We are talking today not specifically about the merits or demerits of TTIP and its associated potential agreements, but about where decisions should be taken on whether TTIP goes ahead. It would be a bit ironic if Members who have taken the time to come here to take part in the debate on whether we should have a debate on TTIP voted at the end of the afternoon not to have a debate about it. I am therefore assuming that there will be no need for a Division.

Concern has been raised about the ISDS, which we are told has now been completely replaced by the international court of something or other. We do not know exactly how that is going to operate as yet. My question is: why is it needed? Ordinary citizens who are aggrieved about the actions of the Government in their own country can try to rectify that through the democratic process, and I commend 38 Degrees for making that a bit easier for those who cannot afford their own lobby consultants. If they feel aggrieved that the Government have acted in a way that is against the law, ordinary citizens have recourse to the legal system within their own country or within the country of the Government whom they think has acted against them. The legal system is imperfect and so is the parliamentary democracy system, but they are available to ordinary citizens.
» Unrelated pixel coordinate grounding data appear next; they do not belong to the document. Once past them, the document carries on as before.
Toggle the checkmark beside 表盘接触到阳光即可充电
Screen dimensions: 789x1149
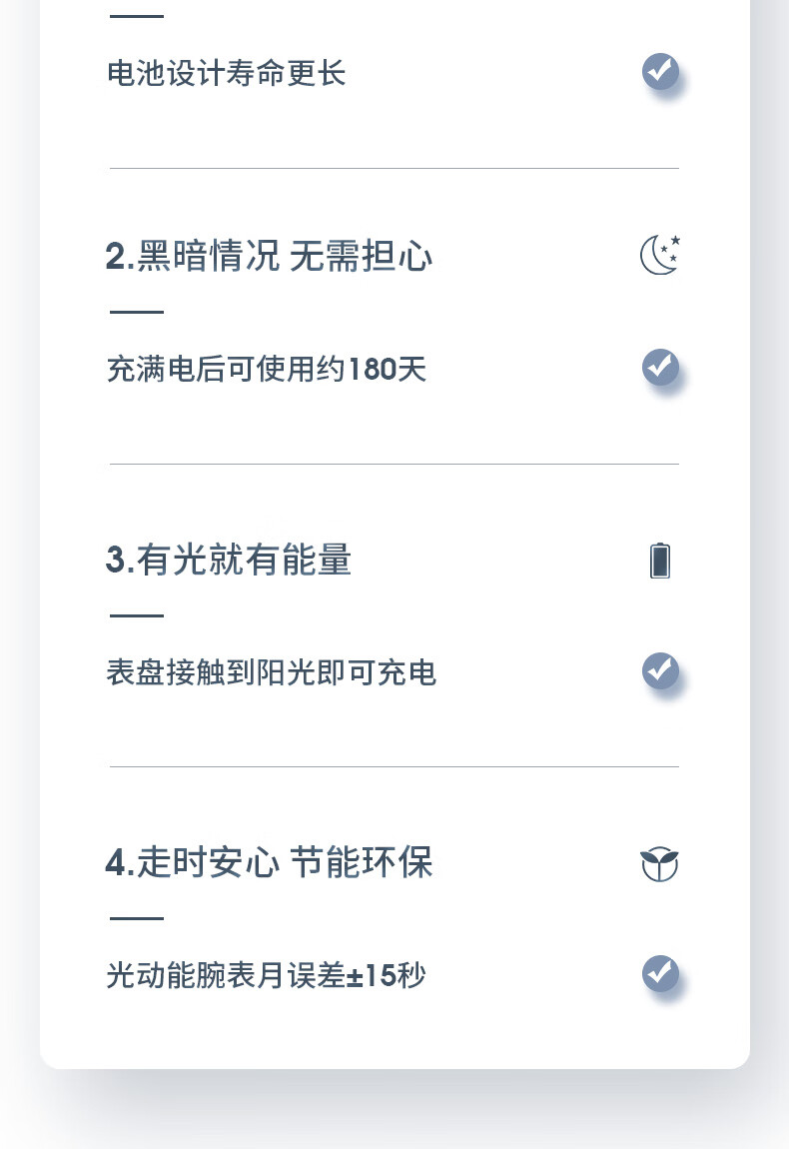point(660,671)
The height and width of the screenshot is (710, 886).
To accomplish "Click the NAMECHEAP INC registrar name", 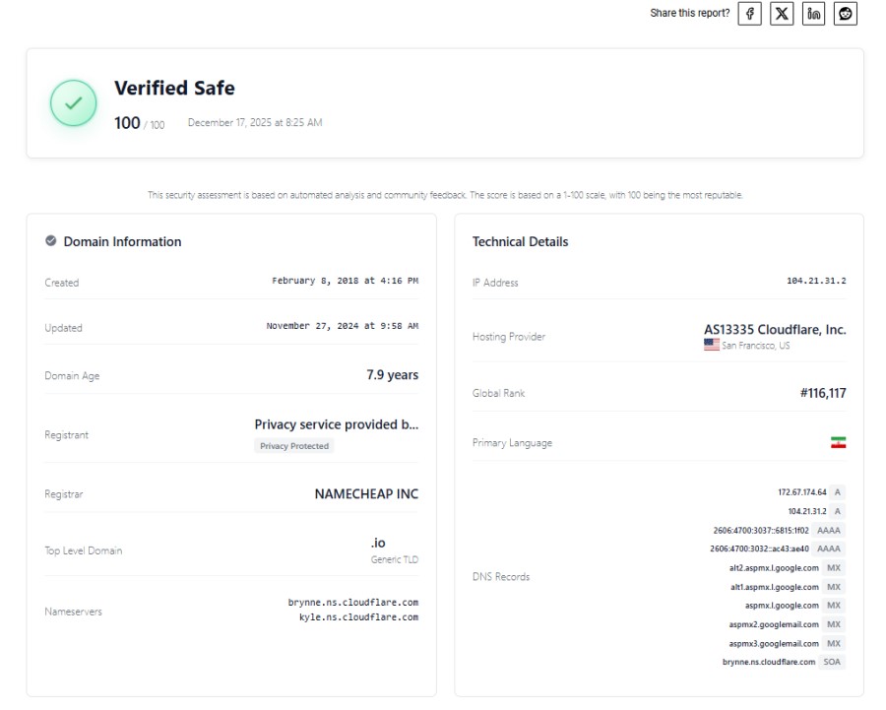I will tap(366, 494).

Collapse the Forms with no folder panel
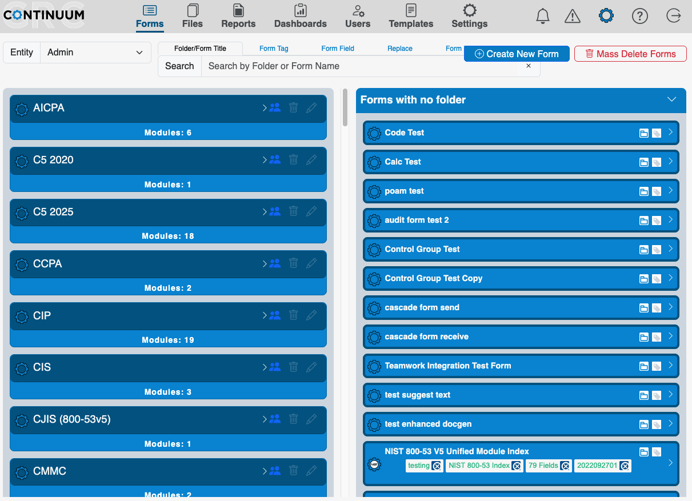tap(672, 99)
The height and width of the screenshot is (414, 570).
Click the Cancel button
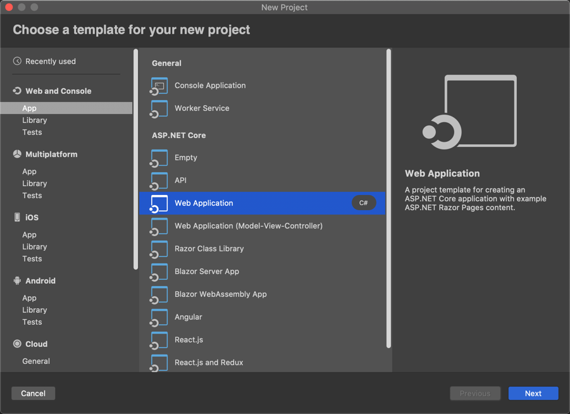(33, 393)
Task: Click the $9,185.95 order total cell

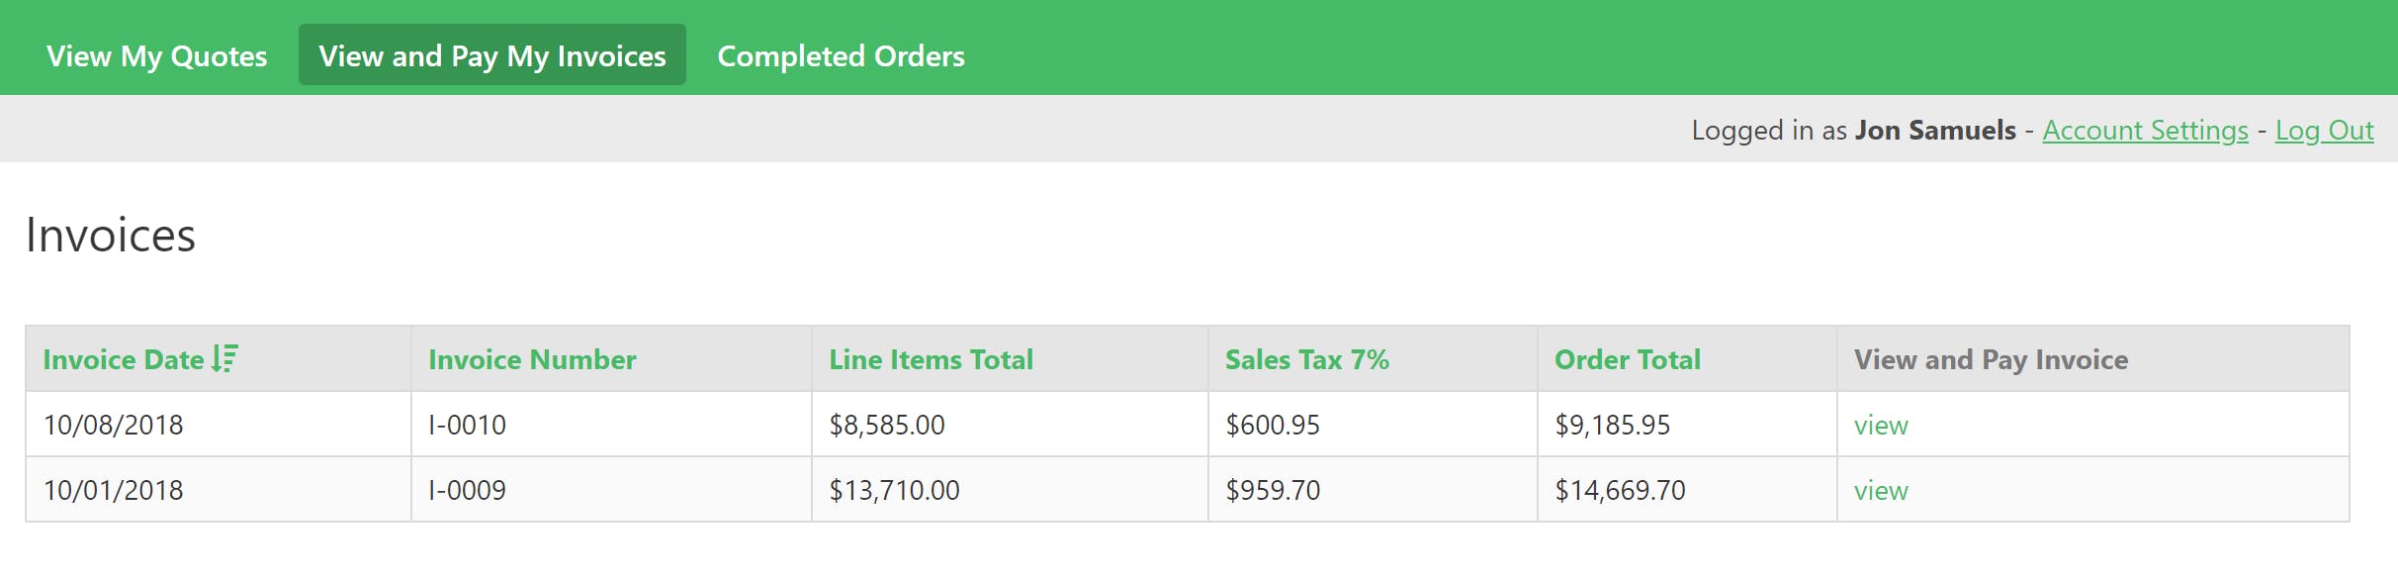Action: click(1687, 425)
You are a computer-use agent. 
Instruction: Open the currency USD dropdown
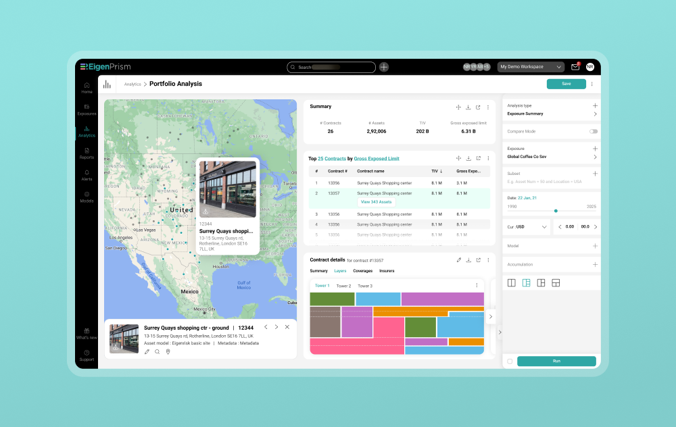pos(527,227)
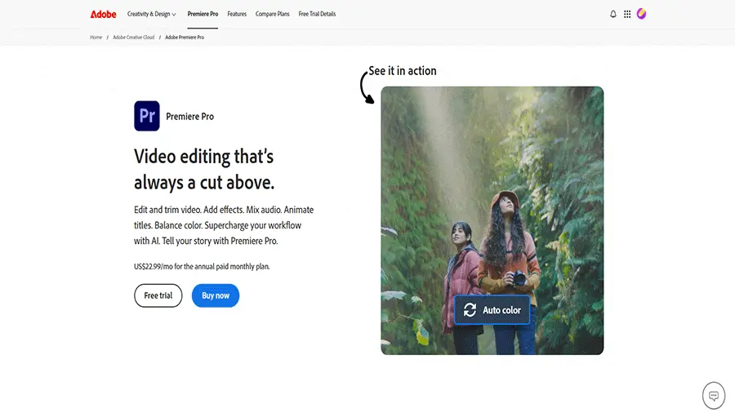Select the Premiere Pro navigation tab
The image size is (735, 413).
pos(203,14)
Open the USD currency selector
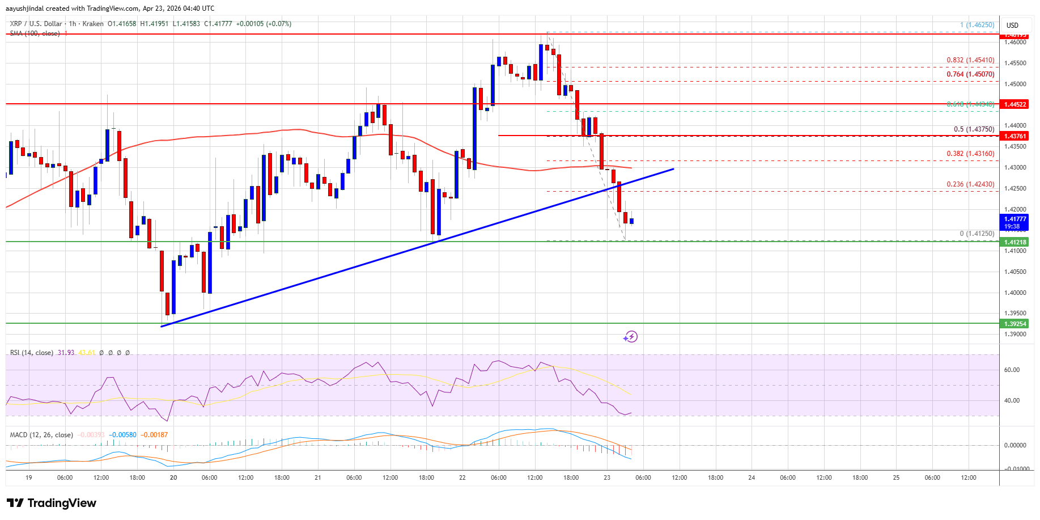 (1012, 25)
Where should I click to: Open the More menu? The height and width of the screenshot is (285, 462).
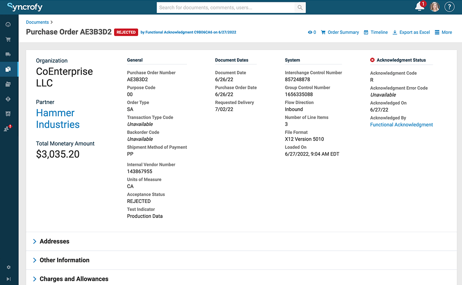tap(443, 32)
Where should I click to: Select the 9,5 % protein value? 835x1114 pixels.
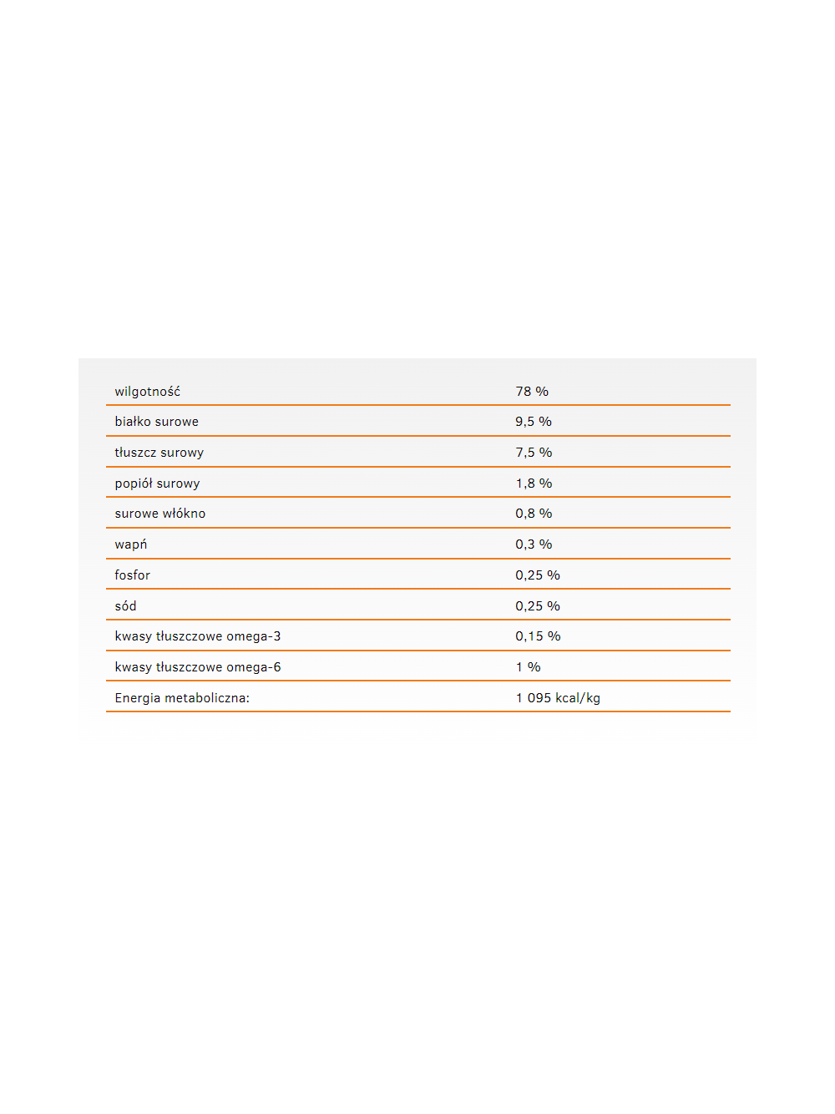(534, 422)
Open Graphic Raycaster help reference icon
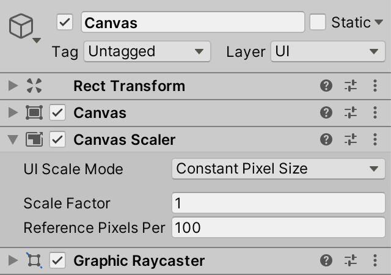This screenshot has height=275, width=391. point(326,262)
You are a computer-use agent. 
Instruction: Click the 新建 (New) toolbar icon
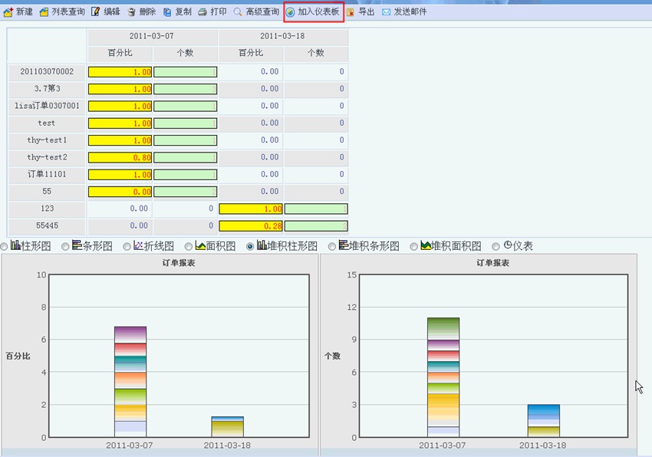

Why does a big multinational company need a further line of recourse which is not available to ordinary citizens? Why does a citizen whose family were hounded out of Zimbabwe in fear of their lives not have recourse to compensation through the international courts, yet a multinational company that is unhappy that its profits from selling tobacco in some countries may be reduced has access through an international tribunal? Why do ordinary citizens not have that? Why is that tribunal needed in the type of country that we claim to be, where there is a mature legal system, and the courts system is designed to be impartial and to give everybody a fair hearing? If the concern is about southern Europe, I point out that the nations of southern Europe are part of the European Union.